Blinken: “We’ll advance Ukraine’s integration with NATO”

The war in Ukraine

Published 3 June 2024
- By Editorial Staff
US Secretary of State Antony Blinken and NATO chief Jens Stoltenberg.

US Secretary of State Antony Blinken promises to take “concrete steps to bring Ukraine closer to NATO” and to “encourage” Kiev’s “integration” into the US-led military alliance.

Blinken spoke Friday at a meeting of NATO foreign and defense ministers in Prague. The meeting is being held in preparation for a larger summit to be held in Washington later in July, and Blinken stated that the latter summit will bring Ukraine closer to NATO.

– As we stand here and as we’ll see in Washington, this allience is bigger than it’s ever been with the additional two members. It’s stronger, it’s more resiliant and more united. At the summit, we’ll be taking concrete steps to bring Ukraine closer to NATO and ensure that there is a bridge to membership. A bridge that is strong and well-lit. NATO will help build Ukraine’s future force, one that can effectively deter aggression and defend against it if necessary, he announced.

– We will advance Ukraine’s integration with NATO. 32 countries are also negotiating individual bilateral security agreements with Ukraine, 13 have already been concluded. I expect many more to be concluded by the time of the summit. We will bring them all together to show how powerful that commitment is, he continued.

Blinken was also pleased to see that more and more Allies are increasing their military spending and meeting the commitment to spend 2 percent of GDP on defense, and he hopes that even more countries will choose to prioritize upgrading their military capabilities in the coming year.

Lamenting Chinese Exports

– We are also working within the Alliance to strengthen the Alliance’s collective deterrence and defense.
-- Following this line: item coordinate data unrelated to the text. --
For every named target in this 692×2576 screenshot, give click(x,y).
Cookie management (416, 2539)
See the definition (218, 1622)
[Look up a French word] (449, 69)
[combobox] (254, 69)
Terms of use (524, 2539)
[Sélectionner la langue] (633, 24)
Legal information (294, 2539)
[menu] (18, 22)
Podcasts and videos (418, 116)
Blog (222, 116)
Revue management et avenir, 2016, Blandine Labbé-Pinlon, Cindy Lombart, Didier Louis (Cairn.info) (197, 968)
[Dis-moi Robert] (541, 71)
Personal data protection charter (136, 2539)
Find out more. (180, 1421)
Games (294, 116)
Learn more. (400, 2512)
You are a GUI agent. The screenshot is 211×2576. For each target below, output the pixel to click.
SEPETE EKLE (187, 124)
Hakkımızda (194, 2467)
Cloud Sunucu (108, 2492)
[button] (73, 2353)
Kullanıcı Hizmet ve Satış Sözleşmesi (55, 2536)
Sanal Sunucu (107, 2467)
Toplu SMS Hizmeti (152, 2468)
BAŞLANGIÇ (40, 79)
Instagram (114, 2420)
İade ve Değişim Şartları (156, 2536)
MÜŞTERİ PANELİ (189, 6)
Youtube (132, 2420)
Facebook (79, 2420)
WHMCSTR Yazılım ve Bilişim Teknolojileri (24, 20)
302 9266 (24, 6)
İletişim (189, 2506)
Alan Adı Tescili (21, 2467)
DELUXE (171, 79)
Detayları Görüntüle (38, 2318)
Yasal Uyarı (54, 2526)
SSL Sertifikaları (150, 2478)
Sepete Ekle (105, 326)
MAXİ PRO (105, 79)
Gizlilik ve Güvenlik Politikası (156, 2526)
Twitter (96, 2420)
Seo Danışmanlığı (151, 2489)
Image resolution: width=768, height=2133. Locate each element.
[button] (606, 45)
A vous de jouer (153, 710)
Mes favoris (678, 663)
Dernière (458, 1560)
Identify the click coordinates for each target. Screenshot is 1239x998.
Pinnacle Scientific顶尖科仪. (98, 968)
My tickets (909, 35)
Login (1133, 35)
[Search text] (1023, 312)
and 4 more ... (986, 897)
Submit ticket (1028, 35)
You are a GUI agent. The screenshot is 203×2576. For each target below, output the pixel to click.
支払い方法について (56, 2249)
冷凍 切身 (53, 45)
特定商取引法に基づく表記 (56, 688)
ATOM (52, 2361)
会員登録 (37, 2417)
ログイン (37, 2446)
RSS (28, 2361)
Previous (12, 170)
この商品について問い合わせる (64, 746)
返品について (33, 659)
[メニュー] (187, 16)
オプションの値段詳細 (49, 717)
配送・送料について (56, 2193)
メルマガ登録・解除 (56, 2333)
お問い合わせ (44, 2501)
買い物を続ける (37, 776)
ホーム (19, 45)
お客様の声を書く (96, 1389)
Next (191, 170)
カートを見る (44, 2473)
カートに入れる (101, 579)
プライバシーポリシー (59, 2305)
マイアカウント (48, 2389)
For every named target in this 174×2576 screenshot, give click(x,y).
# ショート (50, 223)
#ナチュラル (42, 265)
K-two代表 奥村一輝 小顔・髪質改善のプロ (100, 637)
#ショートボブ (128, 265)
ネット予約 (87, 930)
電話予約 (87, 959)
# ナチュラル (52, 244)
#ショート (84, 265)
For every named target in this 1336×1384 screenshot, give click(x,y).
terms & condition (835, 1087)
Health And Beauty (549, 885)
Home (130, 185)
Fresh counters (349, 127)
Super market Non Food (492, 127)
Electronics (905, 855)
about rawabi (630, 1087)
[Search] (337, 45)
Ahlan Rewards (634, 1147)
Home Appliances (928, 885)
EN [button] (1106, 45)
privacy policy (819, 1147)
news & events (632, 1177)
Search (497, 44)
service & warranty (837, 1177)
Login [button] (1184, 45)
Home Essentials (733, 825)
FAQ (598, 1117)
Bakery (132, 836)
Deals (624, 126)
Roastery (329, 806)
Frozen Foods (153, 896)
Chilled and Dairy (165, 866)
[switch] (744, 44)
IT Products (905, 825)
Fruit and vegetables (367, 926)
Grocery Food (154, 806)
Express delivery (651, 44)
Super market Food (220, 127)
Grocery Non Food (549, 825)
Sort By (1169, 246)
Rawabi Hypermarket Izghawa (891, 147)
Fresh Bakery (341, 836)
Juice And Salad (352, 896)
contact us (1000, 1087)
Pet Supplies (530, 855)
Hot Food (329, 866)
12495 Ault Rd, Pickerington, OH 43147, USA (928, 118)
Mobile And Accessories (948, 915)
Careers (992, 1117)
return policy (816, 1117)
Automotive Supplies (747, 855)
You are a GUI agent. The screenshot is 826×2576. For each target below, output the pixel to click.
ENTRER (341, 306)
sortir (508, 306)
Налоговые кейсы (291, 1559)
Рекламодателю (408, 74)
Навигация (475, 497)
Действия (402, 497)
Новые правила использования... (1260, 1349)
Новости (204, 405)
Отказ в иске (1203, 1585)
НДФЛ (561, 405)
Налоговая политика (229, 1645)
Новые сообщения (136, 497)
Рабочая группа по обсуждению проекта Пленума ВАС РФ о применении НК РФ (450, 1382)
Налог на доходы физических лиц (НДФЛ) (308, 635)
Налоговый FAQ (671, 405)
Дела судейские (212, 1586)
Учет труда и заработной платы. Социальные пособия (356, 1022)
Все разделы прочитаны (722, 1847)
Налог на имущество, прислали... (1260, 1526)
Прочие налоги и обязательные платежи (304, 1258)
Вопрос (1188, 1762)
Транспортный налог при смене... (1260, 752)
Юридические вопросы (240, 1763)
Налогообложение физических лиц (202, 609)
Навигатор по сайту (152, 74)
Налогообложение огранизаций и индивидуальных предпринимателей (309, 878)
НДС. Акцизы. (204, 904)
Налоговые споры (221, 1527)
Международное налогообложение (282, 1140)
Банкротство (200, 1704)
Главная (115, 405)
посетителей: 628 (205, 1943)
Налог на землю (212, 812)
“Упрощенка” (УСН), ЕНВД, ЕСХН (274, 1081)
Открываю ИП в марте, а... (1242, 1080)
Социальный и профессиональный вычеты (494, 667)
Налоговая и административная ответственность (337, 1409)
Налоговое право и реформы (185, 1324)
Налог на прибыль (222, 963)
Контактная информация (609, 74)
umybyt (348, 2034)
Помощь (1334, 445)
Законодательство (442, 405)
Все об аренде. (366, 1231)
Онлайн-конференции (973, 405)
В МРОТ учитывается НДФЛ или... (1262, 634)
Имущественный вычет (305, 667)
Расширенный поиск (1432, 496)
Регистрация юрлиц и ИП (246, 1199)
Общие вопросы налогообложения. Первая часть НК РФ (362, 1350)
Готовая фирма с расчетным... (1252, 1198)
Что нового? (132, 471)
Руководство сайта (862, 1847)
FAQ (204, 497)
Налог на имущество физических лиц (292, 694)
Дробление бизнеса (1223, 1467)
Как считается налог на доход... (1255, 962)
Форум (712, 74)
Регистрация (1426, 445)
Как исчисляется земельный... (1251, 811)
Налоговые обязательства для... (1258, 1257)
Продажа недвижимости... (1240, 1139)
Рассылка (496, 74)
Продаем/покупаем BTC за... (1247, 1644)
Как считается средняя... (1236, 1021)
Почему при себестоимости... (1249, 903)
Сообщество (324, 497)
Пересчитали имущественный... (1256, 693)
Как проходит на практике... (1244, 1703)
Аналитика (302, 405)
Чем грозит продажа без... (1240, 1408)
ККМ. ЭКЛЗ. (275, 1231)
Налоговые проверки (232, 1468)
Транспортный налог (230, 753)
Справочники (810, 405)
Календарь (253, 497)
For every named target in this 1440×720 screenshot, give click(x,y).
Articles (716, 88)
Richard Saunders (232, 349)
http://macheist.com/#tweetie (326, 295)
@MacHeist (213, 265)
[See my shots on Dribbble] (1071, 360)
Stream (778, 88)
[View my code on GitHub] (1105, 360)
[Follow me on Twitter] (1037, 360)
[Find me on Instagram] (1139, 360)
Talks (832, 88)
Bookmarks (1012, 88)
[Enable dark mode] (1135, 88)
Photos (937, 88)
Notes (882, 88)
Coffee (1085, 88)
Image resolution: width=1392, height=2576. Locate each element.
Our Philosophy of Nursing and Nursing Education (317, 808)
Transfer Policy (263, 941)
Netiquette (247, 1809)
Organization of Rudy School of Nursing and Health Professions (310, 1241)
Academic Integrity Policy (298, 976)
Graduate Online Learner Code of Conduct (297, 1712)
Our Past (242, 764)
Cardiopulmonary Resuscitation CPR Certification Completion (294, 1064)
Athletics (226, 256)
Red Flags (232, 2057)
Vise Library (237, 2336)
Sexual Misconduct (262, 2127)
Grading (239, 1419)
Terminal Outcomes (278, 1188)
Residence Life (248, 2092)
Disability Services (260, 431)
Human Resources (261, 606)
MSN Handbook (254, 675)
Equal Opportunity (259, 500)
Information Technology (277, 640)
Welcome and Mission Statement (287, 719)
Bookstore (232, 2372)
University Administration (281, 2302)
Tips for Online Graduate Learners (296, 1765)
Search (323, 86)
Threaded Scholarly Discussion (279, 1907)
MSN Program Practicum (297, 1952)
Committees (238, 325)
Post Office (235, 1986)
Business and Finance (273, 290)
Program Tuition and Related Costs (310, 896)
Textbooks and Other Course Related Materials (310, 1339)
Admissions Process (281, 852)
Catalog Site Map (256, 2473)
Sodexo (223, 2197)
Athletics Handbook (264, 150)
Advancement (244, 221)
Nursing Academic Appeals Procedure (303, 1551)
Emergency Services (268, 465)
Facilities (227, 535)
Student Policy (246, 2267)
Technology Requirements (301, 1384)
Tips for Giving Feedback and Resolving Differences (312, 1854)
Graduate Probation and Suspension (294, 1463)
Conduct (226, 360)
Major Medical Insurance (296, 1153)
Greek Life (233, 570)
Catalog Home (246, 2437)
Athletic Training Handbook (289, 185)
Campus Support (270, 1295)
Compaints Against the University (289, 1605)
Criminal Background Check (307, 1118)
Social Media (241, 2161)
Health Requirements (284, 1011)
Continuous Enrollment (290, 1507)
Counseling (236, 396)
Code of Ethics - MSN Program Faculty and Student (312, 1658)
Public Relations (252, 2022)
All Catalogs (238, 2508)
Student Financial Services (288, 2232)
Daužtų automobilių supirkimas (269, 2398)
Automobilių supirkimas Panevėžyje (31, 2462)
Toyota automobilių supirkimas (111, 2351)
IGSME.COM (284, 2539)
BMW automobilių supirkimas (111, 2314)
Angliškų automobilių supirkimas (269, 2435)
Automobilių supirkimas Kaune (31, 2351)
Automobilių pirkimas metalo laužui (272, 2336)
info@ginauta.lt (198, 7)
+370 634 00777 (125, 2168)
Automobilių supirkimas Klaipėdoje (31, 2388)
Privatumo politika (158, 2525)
We are increasing production; we are strengthening our defense industrial base. We will have new regional plans that set out how and what Allies must and will do to protect every inch of NATO territory, and we are deepening cooperation between NATO and key partners – the EU and partners in the Indo-Pacific.

Blinken also complained about what he described as “China’s support for Russia’s defense industrial base” and the fact that China has chosen not to jump on the West’s sanctions but continues to trade with Russia, supplying machinery and tools.

– what we’ve seen from China is not the provision of weapons to Russia, but the provision of critical inputs that have allowed Russia to accelerate its own production of tanks, of missiles, of shells. Seventy percent of the machine tools that Russia is currently importing are coming from China. Ninety percent of the microelectronics that China (sic) is importing are coming from China.

– China cannot expect on the one hand to improve relations with countries of Europe while on the other hand fueling the biggest threat to European security since the end of the Cold War, he argued.